EXERCISE REQUIREMENTS.
Copy out word for word the stretch of material from the line containing "The height and width of the screenshot is (609, 1361)." through the line containing "This screenshot has height=534, width=950.", including both of those lines.

(Records of locating words and items)
— START —
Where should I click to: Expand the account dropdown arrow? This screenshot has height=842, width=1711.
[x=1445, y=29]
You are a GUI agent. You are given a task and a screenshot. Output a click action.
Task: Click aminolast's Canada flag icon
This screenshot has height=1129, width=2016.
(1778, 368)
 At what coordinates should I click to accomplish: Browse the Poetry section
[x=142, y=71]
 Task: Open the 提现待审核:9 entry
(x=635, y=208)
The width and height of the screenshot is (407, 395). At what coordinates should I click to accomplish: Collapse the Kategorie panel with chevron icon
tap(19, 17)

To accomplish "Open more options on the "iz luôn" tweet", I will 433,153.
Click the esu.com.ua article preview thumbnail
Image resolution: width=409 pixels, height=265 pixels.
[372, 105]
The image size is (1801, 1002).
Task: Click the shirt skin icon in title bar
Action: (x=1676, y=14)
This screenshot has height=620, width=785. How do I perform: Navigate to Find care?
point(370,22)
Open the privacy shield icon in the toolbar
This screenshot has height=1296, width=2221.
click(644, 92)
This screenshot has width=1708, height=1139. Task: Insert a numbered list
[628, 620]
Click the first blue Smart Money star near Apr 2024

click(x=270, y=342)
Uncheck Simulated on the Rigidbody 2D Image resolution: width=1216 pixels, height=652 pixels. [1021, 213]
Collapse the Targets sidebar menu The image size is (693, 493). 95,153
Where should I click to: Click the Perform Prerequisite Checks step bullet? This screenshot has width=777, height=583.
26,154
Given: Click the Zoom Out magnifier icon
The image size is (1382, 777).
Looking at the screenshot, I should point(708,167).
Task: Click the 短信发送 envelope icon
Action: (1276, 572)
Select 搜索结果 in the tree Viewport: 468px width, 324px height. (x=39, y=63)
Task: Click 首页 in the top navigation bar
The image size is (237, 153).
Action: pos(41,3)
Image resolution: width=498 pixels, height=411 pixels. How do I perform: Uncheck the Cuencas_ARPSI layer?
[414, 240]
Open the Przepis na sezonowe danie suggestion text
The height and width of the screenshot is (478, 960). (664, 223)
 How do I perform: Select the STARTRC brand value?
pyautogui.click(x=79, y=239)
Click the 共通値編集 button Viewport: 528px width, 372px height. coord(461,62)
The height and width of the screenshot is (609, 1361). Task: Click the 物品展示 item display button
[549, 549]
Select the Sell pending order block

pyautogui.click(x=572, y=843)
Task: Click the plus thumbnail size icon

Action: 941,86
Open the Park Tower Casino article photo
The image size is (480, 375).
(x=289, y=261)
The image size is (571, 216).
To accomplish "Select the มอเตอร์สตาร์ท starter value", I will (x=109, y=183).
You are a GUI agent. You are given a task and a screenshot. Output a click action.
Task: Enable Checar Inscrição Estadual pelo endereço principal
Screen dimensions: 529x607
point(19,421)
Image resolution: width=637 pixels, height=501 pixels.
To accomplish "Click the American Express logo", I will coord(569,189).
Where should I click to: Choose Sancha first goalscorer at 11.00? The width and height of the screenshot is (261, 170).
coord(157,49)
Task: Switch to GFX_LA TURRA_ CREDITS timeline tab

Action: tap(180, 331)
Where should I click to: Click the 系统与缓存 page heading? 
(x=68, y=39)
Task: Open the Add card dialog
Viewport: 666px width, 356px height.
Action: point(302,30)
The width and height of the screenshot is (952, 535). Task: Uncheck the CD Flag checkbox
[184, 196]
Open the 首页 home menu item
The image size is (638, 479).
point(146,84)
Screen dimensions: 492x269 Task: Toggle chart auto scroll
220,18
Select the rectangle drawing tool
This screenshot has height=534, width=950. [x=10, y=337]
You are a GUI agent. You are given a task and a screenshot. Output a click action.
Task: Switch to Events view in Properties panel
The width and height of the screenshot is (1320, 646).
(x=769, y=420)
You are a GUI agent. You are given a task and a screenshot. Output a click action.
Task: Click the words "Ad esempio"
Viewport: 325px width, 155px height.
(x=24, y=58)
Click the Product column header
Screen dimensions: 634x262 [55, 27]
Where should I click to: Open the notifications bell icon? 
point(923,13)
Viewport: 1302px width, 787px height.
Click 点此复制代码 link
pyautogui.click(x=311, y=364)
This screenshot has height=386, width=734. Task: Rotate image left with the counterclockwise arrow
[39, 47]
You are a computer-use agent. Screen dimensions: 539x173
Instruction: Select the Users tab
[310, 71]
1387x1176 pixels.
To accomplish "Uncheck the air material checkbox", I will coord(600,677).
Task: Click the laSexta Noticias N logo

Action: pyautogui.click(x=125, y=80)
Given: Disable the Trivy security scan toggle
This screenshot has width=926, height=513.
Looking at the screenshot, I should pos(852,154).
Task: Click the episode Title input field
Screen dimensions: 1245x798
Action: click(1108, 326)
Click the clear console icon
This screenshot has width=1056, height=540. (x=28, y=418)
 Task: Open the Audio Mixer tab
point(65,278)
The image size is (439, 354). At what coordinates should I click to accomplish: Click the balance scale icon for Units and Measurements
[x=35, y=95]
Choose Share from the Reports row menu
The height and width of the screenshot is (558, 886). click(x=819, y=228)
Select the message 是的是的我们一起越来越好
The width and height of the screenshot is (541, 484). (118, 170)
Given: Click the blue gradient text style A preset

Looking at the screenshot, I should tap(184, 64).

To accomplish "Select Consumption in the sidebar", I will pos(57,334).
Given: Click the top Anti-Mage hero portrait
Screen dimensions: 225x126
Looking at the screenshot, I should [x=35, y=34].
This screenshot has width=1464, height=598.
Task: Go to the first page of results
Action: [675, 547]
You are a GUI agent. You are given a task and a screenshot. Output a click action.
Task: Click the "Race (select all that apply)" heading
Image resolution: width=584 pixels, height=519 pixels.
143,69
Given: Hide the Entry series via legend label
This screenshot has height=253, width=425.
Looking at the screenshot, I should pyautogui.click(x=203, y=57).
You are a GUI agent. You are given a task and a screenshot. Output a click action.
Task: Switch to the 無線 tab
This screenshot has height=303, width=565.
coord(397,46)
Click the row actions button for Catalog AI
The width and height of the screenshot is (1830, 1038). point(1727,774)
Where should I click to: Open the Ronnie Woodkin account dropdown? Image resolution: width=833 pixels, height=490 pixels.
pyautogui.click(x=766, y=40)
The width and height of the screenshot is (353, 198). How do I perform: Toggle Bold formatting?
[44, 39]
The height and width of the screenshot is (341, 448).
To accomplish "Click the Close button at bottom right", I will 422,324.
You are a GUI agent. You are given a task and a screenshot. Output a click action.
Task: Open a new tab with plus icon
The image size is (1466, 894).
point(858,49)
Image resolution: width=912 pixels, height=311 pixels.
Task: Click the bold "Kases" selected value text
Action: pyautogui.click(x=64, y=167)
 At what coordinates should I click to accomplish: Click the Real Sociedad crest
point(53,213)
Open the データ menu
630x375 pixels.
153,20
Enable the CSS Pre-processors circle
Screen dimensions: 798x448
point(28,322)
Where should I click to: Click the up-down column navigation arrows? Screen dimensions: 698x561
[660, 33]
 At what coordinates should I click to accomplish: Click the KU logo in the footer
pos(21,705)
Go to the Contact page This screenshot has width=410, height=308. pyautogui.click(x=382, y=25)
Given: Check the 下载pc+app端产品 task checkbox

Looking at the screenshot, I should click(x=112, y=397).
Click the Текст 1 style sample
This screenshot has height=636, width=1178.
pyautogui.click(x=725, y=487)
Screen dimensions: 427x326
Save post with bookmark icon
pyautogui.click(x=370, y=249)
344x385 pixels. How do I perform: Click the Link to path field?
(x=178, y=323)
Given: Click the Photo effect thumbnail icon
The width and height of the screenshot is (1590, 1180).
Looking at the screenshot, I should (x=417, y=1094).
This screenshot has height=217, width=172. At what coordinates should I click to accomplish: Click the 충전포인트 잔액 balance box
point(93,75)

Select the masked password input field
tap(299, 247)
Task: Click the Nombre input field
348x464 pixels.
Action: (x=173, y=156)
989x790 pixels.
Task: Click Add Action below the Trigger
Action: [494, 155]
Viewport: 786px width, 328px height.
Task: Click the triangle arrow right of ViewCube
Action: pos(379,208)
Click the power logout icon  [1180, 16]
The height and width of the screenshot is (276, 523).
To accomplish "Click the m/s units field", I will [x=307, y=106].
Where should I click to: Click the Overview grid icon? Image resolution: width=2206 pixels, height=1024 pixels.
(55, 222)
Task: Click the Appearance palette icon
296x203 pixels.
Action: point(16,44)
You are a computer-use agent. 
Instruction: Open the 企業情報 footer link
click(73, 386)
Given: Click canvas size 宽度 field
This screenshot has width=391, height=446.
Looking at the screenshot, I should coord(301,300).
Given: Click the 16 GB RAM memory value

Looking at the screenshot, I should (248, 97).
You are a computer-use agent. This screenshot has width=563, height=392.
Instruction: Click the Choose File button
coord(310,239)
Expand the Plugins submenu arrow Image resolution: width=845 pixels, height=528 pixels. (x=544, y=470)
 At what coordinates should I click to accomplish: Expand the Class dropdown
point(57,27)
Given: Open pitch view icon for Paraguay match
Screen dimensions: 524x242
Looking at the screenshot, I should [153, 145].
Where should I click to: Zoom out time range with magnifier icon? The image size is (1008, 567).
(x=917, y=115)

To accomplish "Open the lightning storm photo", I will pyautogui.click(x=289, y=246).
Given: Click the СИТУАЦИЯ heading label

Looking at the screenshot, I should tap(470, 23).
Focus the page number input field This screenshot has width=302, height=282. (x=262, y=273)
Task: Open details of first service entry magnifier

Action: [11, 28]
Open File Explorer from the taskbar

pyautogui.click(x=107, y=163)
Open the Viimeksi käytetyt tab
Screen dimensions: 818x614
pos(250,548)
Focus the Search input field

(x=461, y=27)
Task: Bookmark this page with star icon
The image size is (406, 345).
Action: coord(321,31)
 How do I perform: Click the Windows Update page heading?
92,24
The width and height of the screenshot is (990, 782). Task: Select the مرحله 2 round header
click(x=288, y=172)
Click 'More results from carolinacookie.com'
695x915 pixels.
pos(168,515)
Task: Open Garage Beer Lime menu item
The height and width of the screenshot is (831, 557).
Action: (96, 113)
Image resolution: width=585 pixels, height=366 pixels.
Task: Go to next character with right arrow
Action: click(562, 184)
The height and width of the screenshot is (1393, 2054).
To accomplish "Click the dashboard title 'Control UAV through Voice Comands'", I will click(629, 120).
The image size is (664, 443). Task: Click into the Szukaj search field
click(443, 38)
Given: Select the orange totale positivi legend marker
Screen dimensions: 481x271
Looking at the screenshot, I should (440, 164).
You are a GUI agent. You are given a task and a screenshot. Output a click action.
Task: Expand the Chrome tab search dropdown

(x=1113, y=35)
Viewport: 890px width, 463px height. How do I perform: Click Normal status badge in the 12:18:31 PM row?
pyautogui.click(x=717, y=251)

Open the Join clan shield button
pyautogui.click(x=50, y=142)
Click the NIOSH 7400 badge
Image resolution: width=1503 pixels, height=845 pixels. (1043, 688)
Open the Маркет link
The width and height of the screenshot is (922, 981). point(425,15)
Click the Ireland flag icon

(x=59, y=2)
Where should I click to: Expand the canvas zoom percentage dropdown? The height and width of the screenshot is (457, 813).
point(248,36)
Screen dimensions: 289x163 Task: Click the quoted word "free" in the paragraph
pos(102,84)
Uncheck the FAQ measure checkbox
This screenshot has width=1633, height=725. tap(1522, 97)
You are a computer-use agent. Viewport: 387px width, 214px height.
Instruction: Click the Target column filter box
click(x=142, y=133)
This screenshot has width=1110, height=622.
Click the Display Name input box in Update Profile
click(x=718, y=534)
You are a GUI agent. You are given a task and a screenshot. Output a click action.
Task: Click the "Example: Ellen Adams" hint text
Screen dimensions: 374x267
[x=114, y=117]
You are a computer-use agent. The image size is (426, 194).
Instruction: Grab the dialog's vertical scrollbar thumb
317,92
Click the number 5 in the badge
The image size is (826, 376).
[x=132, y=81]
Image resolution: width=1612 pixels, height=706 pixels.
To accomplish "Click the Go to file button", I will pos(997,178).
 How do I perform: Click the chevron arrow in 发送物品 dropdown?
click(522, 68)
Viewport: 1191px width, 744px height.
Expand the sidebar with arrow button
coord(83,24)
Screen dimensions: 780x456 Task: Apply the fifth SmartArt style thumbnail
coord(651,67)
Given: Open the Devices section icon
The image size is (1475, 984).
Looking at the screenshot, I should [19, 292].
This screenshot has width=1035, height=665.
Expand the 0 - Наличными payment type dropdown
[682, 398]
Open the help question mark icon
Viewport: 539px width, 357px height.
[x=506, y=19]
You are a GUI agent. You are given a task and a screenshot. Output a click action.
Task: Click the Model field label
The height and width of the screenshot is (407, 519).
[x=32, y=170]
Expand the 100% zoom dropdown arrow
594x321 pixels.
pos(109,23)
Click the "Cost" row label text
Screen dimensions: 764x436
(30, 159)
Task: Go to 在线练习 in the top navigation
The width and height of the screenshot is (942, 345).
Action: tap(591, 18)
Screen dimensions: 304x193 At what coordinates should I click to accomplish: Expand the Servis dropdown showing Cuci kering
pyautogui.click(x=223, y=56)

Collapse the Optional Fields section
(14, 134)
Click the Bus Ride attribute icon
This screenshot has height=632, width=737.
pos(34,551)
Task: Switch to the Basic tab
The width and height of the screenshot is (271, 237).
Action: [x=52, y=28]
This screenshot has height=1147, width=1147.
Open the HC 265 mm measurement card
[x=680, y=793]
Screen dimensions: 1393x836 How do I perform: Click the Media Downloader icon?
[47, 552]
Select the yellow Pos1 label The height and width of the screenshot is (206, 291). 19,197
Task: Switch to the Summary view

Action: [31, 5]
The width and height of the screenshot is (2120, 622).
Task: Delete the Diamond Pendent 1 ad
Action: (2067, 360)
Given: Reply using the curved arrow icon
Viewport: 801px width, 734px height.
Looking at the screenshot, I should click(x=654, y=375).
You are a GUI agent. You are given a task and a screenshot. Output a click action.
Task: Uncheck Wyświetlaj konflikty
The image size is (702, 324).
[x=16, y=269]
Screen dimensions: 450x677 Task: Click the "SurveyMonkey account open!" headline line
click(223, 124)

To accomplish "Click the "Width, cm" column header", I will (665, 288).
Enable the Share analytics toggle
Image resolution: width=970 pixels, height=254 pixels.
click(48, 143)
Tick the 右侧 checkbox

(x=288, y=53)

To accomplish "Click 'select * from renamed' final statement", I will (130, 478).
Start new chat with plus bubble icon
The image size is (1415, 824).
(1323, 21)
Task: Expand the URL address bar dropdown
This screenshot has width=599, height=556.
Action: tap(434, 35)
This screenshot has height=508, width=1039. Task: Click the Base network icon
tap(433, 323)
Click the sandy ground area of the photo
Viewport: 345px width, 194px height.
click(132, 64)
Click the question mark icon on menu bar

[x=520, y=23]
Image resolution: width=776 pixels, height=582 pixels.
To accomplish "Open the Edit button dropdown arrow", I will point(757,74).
— END —
RESPONSE TO THE EXERCISE.
The height and width of the screenshot is (609, 1361). Task: Click the 物品展示 item display button
[549, 549]
Select the Sell pending order block

pyautogui.click(x=572, y=843)
Task: Click the plus thumbnail size icon

Action: 941,86
Open the Park Tower Casino article photo
The image size is (480, 375).
(x=289, y=261)
The image size is (571, 216).
To accomplish "Select the มอเตอร์สตาร์ท starter value", I will (x=109, y=183).
You are a GUI agent. You are given a task and a screenshot. Output a click action.
Task: Enable Checar Inscrição Estadual pelo endereço principal
Screen dimensions: 529x607
point(19,421)
Image resolution: width=637 pixels, height=501 pixels.
To accomplish "Click the American Express logo", I will coord(569,189).
Where should I click to: Choose Sancha first goalscorer at 11.00? The width and height of the screenshot is (261, 170).
coord(157,49)
Task: Switch to GFX_LA TURRA_ CREDITS timeline tab

Action: tap(180, 331)
Where should I click to: Click the 系统与缓存 page heading? 
(x=68, y=39)
Task: Open the Add card dialog
Viewport: 666px width, 356px height.
Action: point(302,30)
The width and height of the screenshot is (952, 535). Task: Uncheck the CD Flag checkbox
[184, 196]
Open the 首页 home menu item
The image size is (638, 479).
point(146,84)
Screen dimensions: 492x269 Task: Toggle chart auto scroll
220,18
Select the rectangle drawing tool
This screenshot has height=534, width=950. [x=10, y=337]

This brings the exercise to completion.